Recently, the clustered regularly interspaced short palindromic repeats (CRISPR)/CRISPR-associated protein 9 (Cas9) system has been developed and become an efficient and precise gene-editing method, consisting of the Cas9 nuclease and single-guide RNA (sgRNA)⁸. The sgRNA guides the Cas9-sgRNA complex to a specific genomic location through RNA-DNA complementarity, where the Cas9 nuclease induces double-strand breaks. The broken DNA is subjected to endogenous gene editing mechanisms either through precise homology-directed repair in the presence of homology templates or mismatch-prone, non-homologous end-joining, which leads to small insertions or deletions⁹. Currently, the CRISPR/Cas9 system has become a powerful tool for targeted gene editing and transcriptional regulation¹⁰.

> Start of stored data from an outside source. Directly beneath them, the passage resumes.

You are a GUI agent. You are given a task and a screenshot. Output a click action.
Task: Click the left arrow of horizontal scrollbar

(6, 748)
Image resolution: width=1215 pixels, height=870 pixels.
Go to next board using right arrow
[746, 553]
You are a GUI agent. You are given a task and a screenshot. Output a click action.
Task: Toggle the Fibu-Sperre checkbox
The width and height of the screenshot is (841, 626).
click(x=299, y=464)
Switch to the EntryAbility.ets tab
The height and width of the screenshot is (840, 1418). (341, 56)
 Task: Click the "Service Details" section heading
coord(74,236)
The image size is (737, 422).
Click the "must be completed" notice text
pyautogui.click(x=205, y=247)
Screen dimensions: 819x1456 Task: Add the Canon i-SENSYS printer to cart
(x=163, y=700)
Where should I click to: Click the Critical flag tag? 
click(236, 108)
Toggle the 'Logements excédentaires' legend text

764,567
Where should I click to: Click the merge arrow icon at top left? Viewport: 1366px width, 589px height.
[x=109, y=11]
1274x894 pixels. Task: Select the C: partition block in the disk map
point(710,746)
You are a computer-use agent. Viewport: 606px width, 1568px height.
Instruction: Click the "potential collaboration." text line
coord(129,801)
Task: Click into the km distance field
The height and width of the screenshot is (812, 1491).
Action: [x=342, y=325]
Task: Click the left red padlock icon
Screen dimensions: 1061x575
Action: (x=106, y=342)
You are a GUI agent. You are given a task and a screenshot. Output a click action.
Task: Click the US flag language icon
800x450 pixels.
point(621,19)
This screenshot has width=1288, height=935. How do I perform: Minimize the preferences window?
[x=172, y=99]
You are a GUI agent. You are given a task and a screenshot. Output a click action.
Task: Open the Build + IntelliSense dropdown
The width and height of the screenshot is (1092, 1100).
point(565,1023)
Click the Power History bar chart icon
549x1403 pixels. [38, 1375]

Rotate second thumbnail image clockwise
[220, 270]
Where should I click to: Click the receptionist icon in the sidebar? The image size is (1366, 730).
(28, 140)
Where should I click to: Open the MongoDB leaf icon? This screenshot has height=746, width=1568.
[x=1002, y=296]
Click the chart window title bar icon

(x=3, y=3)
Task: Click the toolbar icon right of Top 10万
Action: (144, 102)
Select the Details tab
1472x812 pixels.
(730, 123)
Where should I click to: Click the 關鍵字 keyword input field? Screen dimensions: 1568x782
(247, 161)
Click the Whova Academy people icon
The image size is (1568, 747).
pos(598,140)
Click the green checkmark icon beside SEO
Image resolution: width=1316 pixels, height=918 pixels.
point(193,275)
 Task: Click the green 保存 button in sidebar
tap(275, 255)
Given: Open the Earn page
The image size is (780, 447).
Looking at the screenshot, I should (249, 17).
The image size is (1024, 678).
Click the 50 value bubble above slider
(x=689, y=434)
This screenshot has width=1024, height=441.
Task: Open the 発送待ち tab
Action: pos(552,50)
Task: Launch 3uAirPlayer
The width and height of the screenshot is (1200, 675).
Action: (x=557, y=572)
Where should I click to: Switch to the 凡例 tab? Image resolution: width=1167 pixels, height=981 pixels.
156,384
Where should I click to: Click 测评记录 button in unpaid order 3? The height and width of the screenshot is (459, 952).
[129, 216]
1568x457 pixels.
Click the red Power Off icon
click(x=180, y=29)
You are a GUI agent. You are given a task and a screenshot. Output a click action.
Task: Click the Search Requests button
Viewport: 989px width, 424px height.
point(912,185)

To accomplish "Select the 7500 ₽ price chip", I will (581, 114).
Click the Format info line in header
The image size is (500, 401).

Here, we utilized CRISPR/Cas9 technology to introduce genetic alterations in HSPCs and then performed the Cell Counting Kit-8 (CCK-8) assay to investigate whether the introduced mutations were critical for the abnormal proliferation of HSPCs. Specifically, bone marrow cells enriched for HSPCs were harvested from Cas9 mice followed by viral transfection with sgRNAs targeting candidate genes. Then, the CCK-8 assay was performed to determine whether the mutations conferred an increased proliferative ability to the transfected HSPCs. Finally, the mutations introduced by CRISPR/Cas9 were confirmed by Tracking of Indels by Decomposition (TIDE)¹¹ or targeted deep sequence¹². This protocol provides a powerful tool for assessing cancerous mutations and potential therapeutic targets for leukemia.

All animal experiments conducted under this protocol were approved by the Animal Care and Welfare Committee of Beijing University of Chinese Medicine.

1. Construction of sgRNA plasmids targeting candidate genes (4 - 5 days)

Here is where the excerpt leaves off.